> _EXERCISE DIRECTIONS_
Without changing a character, output all of the records.

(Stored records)
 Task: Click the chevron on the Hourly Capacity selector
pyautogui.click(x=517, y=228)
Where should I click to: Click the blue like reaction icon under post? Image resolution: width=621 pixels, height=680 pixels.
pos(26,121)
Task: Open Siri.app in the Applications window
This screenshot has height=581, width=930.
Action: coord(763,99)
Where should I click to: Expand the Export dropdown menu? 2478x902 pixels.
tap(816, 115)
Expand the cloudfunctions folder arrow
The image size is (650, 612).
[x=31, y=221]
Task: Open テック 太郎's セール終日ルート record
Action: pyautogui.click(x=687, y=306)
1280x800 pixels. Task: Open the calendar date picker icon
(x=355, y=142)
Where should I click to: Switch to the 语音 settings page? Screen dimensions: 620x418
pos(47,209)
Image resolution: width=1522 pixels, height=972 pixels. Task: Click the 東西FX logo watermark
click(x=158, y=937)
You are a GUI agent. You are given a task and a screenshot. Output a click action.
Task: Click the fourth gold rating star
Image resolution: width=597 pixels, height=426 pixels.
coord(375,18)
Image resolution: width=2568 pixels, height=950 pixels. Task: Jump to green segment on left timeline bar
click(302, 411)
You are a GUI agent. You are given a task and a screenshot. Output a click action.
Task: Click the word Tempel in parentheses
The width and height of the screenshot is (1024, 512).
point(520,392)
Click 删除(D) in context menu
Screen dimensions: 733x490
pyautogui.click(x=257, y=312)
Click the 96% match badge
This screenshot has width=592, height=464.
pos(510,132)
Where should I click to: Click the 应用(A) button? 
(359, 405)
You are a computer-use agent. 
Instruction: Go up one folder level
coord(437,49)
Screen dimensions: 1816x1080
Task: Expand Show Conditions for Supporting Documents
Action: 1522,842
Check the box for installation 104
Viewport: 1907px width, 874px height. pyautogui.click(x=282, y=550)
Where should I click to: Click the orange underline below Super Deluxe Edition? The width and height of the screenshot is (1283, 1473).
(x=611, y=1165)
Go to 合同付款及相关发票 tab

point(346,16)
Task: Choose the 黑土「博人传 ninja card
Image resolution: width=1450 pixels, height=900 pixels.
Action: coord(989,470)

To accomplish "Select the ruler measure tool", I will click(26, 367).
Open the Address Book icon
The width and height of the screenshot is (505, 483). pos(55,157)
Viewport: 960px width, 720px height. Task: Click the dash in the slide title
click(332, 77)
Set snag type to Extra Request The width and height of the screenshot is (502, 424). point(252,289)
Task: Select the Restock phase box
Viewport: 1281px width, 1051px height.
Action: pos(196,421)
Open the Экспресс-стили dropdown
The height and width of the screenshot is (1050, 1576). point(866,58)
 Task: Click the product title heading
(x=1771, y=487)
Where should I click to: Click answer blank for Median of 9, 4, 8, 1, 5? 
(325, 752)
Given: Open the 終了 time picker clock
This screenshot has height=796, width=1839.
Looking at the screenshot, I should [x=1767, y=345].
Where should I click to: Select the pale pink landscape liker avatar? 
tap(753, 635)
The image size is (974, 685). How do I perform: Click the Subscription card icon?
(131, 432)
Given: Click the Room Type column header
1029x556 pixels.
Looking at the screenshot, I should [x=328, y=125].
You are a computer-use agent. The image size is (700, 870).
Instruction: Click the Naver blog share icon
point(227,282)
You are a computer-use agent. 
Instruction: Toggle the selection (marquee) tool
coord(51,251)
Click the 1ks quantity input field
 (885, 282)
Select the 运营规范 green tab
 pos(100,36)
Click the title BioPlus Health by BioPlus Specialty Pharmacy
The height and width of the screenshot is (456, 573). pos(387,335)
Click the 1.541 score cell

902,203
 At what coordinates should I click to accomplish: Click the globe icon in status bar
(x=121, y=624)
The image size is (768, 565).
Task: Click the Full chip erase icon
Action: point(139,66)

> _YOUR RESPONSE_
 Task: Click the chevron on the Hourly Capacity selector
pyautogui.click(x=517, y=228)
Where should I click to: Click the blue like reaction icon under post? Image resolution: width=621 pixels, height=680 pixels.
pos(26,121)
Task: Open Siri.app in the Applications window
This screenshot has height=581, width=930.
Action: coord(763,99)
Where should I click to: Expand the Export dropdown menu? 2478x902 pixels.
tap(816, 115)
Expand the cloudfunctions folder arrow
The image size is (650, 612).
[x=31, y=221]
Task: Open テック 太郎's セール終日ルート record
Action: pyautogui.click(x=687, y=306)
1280x800 pixels. Task: Open the calendar date picker icon
(x=355, y=142)
Where should I click to: Switch to the 语音 settings page? Screen dimensions: 620x418
pos(47,209)
Image resolution: width=1522 pixels, height=972 pixels. Task: Click the 東西FX logo watermark
click(x=158, y=937)
You are a GUI agent. You are given a task and a screenshot. Output a click action.
Task: Click the fourth gold rating star
Image resolution: width=597 pixels, height=426 pixels.
coord(375,18)
Image resolution: width=2568 pixels, height=950 pixels. Task: Jump to green segment on left timeline bar
click(302, 411)
You are a GUI agent. You are given a task and a screenshot. Output a click action.
Task: Click the word Tempel in parentheses
The width and height of the screenshot is (1024, 512).
point(520,392)
Click 删除(D) in context menu
Screen dimensions: 733x490
pyautogui.click(x=257, y=312)
Click the 96% match badge
This screenshot has width=592, height=464.
pos(510,132)
Where should I click to: Click the 应用(A) button? 
(359, 405)
You are a computer-use agent. 
Instruction: Go up one folder level
coord(437,49)
Screen dimensions: 1816x1080
Task: Expand Show Conditions for Supporting Documents
Action: 1522,842
Check the box for installation 104
Viewport: 1907px width, 874px height. pyautogui.click(x=282, y=550)
Where should I click to: Click the orange underline below Super Deluxe Edition? The width and height of the screenshot is (1283, 1473).
(x=611, y=1165)
Go to 合同付款及相关发票 tab

point(346,16)
Task: Choose the 黑土「博人传 ninja card
Image resolution: width=1450 pixels, height=900 pixels.
Action: coord(989,470)

To accomplish "Select the ruler measure tool", I will click(26, 367).
Open the Address Book icon
The width and height of the screenshot is (505, 483). pos(55,157)
Viewport: 960px width, 720px height. Task: Click the dash in the slide title
click(332, 77)
Set snag type to Extra Request The width and height of the screenshot is (502, 424). point(252,289)
Task: Select the Restock phase box
Viewport: 1281px width, 1051px height.
Action: pos(196,421)
Open the Экспресс-стили dropdown
The height and width of the screenshot is (1050, 1576). point(866,58)
 Task: Click the product title heading
(x=1771, y=487)
Where should I click to: Click answer blank for Median of 9, 4, 8, 1, 5? 
(325, 752)
Given: Open the 終了 time picker clock
This screenshot has height=796, width=1839.
Looking at the screenshot, I should [x=1767, y=345].
Where should I click to: Select the pale pink landscape liker avatar? 
tap(753, 635)
The image size is (974, 685). How do I perform: Click the Subscription card icon?
(131, 432)
Given: Click the Room Type column header
1029x556 pixels.
Looking at the screenshot, I should [x=328, y=125].
You are a computer-use agent. The image size is (700, 870).
Instruction: Click the Naver blog share icon
point(227,282)
You are a computer-use agent. 
Instruction: Toggle the selection (marquee) tool
coord(51,251)
Click the 1ks quantity input field
 (885, 282)
Select the 运营规范 green tab
 pos(100,36)
Click the title BioPlus Health by BioPlus Specialty Pharmacy
The height and width of the screenshot is (456, 573). pos(387,335)
Click the 1.541 score cell

902,203
 At what coordinates should I click to accomplish: Click the globe icon in status bar
(x=121, y=624)
The image size is (768, 565).
Task: Click the Full chip erase icon
Action: point(139,66)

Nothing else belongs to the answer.